Il existe des mots interdits, que je n'ai jamais osé te dire. Une fois dits, une fois lâchés, tu disparaitras définitivement. Je ne peux m’y résoudre. Je n’ai plus aucun droit sur ta vie, ni aucun accès à tes pensées, mais je ne m’avoue pas vaincu, même blessé, même à l’agonie. Je tiendrai jusqu’à ce que tu me demandes de sortir de ta vie. Haut et fort. Sans trembler. Sans dévier ton regard. Je veux l’entendre de ta bouche, sentir le poids des mots m’écraser le cœur une bonne fois pour toute. Je suis un demi-mort, un demi-vivant. Je navigue entre deux eaux depuis trop longtemps. Achève-moi, Hélène. Là, maintenant. Sur le perron de cette maison banale, dans une rue dont j’ai oublié le nom, dans un village où je ne remettrai plus jamais les pieds. Tu as juste quelques mots à dire. Octroie-moi cette dernière faveur. Au bon souvenir. À cette vie d’une nuit. Pour une fois, une toute petite fois, ne t’échappe pas. Fais-moi face. Je mérite au moins ça.
— Je suis prêt.
— Quoi ?
Tu restes droite, tes yeux me fouillent à la recherche d’une explication. Fais-moi mal.
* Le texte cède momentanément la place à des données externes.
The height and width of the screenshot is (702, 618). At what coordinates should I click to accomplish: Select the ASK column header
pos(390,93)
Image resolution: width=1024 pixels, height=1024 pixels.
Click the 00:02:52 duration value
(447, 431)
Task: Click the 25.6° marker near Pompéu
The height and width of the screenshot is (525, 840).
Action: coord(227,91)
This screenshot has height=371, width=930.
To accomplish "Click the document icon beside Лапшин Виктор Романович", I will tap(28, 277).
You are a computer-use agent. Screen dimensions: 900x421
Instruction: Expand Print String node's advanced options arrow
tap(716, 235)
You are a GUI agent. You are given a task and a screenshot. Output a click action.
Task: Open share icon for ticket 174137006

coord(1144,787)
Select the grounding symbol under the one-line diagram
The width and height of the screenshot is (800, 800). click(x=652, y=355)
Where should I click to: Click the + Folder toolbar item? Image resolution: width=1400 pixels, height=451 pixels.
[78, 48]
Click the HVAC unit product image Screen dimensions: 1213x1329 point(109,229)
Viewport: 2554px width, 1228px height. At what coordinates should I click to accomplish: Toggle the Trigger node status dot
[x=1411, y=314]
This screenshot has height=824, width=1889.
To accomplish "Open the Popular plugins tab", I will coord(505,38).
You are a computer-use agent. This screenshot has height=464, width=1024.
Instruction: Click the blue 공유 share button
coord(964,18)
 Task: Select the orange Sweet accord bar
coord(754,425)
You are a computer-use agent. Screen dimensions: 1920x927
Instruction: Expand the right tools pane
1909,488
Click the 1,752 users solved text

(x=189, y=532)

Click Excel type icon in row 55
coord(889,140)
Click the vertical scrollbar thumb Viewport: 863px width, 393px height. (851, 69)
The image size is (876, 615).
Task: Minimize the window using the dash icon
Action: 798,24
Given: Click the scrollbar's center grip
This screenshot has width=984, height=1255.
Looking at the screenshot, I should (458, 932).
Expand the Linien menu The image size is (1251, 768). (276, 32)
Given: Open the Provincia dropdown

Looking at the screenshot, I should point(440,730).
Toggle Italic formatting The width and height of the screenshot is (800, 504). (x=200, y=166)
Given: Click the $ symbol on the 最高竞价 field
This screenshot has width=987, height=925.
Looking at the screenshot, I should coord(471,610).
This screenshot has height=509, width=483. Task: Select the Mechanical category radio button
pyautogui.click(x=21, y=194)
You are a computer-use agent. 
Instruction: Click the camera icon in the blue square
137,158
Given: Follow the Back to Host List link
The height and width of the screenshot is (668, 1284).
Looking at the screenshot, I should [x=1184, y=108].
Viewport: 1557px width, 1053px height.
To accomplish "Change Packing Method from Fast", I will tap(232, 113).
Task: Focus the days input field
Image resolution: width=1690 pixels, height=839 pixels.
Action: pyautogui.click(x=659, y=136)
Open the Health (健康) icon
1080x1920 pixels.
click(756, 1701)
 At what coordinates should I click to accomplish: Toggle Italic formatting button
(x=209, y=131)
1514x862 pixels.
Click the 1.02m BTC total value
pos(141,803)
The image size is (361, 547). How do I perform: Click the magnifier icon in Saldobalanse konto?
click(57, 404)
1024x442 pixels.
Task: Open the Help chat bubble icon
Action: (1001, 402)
Je t’y autorise. Chez toi non plus, les mots ne veulent pas s’échapper, prisonniers d’un esprit dont je possédais la clé. Tes lèvres hésitantes me clouent au pilori. Je vois dans tes yeux un message que je ne suis plus en capacité de comprendre. Je ne saisis plus les nuances de tes émotions. Trop de temps nous a séparés, Hélène. Trop de doutes, de questions, de nuits à te perdre au petit jour. Tu es une douleur lancinante qui se manifeste au détour d’un jour heureux, au coin d’un rire, après une blague, qui m’échappe dès que je souhaite la localiser. Tu apparais comme ça te chante dans mon quotidien, sans demander la permission. Dans chaque file d'attente, j'entends ton rire. Tu te serais moquée d’eux, et moi avec. Je fais partie de ces gens maintenant. Alors ris de moi. Tu en as le droit. Ne fais pas attention à mes larmes. Je me contenterais de miettes de toi. Je suis prêt à m’accrocher à n’importe quoi tant que ça a la couleur de ton rire. Jusqu’à ce soir. Je suis prêt à te laisser ici. Je ne le savais pas encore il y a quelques minutes. Désormais, je le sais. Nous pouvons faire nos adieux. Tu n’as plus que quelques mots à me dire. Il est temps que je prenne congé de toi, que je me retire, que j’efface tout de nous dans nos vies alternatives ou non.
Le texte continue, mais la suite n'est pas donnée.